Video demontrasi anarkis oleh para pengemudi taksi, salah satunya mereka yang berseragam Blue Bird, sudah telanjur terlanjur beredar. Caci maki masyarakat sudah telanjur menyebar di dunia maya. Berbagai media nasional, termasuk online, turut menjadikan aksi anarkis oknum pengemudi berseragam "burung biru" itu sebagai bahan berita terkini.
Padahal, di hari yang sama, di akun social medianya, manajemen sudah mengklarifikasi bahwa sopir Blue Bird dihimbau tidak mengikuti aksi demonstrasi dan tetap melayani penumpang. Namun, faktanya pengemudi mereka tetap beraksi di jalan. Bahkan, press conference digelar pada hari itu juga--kemarin (22/3)--oleh Komisaris Utama Blue Bird sekaligus salah seorang putri sang pemilik, Noni Sri Aryati Purnomo. Konten press conference berisi permohonan maaf dan janji menggratiskan layanan taksi selama satu hari pasca aksi kepada seluruh pelanggan di wilayah Jabodetabek.
Ya, ada harga yang harus dibayarkan Blue Bird pasca aksi demo anarkis para pengemudi taksi. Reputasi merek (brand reputation) Blue Bird, yang selama ini dikenal sebagai taksi yang nyaman, santun, dan terjamin keamanannya, harus tergerus. Diungkapkan Bambang Sumaryanto, Dosen Komunikasi Universitas Indonesia, "Pada kasus demo anarkis oleh Paguyuban Pengemudi kemarin, mau tidak mau Blue Bird terkena imbasnya, meskipun beredar postingan surat edaran Blue Bird yang menghimbau mitra pengemudinya tak ikut mogok dan tetap melayani konsumen."
Lantas, upaya Blue Bird menggratiskan layanan selama sehari kepada seluruh pelanggan, menurut Bambang, merupakan langkah yang bertujuan baik. "Namun, langkah itu perlu diuji efektivitasnya. Sebab, dalam memulihkan citra Blue Bird, langkah itu belum tentu tepat sasaran.
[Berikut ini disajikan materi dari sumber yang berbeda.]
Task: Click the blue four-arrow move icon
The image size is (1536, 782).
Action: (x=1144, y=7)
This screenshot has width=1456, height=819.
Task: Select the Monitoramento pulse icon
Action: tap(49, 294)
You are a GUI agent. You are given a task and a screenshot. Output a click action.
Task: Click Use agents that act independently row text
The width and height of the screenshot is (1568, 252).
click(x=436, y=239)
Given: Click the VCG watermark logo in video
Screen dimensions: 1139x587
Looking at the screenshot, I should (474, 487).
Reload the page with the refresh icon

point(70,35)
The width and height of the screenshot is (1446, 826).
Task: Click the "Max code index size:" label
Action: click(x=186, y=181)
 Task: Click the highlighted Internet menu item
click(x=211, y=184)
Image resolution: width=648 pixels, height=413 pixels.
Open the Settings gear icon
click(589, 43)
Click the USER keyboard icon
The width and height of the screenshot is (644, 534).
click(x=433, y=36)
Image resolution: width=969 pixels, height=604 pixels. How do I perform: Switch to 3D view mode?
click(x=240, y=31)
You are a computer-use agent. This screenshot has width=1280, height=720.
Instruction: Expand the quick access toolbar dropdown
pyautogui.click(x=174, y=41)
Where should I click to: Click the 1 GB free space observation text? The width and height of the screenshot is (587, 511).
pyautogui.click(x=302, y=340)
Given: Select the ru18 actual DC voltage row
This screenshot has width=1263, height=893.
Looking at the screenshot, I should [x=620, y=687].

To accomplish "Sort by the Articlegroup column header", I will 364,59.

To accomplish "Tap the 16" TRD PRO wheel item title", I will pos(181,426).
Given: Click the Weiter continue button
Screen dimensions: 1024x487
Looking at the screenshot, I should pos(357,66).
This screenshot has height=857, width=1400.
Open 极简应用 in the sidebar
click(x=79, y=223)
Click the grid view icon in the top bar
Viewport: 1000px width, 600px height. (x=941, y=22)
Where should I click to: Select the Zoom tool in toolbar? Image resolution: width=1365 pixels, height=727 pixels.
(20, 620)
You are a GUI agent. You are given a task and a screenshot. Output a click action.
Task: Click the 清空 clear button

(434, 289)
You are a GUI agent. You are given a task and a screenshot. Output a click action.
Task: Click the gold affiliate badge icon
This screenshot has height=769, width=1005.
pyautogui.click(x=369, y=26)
Bukan tidak mungkin mitra driver justru mengangkut saudara-sadara mereka sebagai penumpang dengan gratis," kata Bambang.
Akan lebih baik, saran Bambang, bila Blue Bird segera melakukan pendataan korban-korban penumpang Blue Bird yang diturunkan di jalan. Kemudian, Blue Bird memberikan kompensasi naik Blue Bird selama beberapa waktu. "Sementara itu, untuk para pengemudi Blue Bird yang menjadi korban, baik mobilnya maupun fisiknya, Blue Bird dapat memberikan kompensasi atau apresiasi karena yang bersangkutan telah berusaha mengantar penumpang sesuai himbauan manajemen sekaligus menunjukkan empati kepada penumpang yang menjadi korban," terangnya.
Upaya lain yan perlu ditambah Blue Bird, lanjut Bambang, adalah untuk pelanggan yang loyal, yaitu pelanggan online maupun by phone yang datanya tersimpan. "Manfaatkan database tersebut untuk membangun komunikasi dan permintaan maaf. Kompensasi justru diprioritaskan untuk konsumen yang biasa order melalui aplikasi. Jadi, gratisnya Blue Bird khusus untuk yang pesan pakai aplikasi, agar orang-orang justru terpicu untuk men-download aplikasi Blue Bird untuk dapat naik taksi Blue Bird gratis. Sedangkan untuk pelanggan yang order by phone, bisa dengan diberikan diskon. Jadi, terlihat langkah penggratisan Blue Bird lebih terarah dan meningkatkan loyalitas," paparnya.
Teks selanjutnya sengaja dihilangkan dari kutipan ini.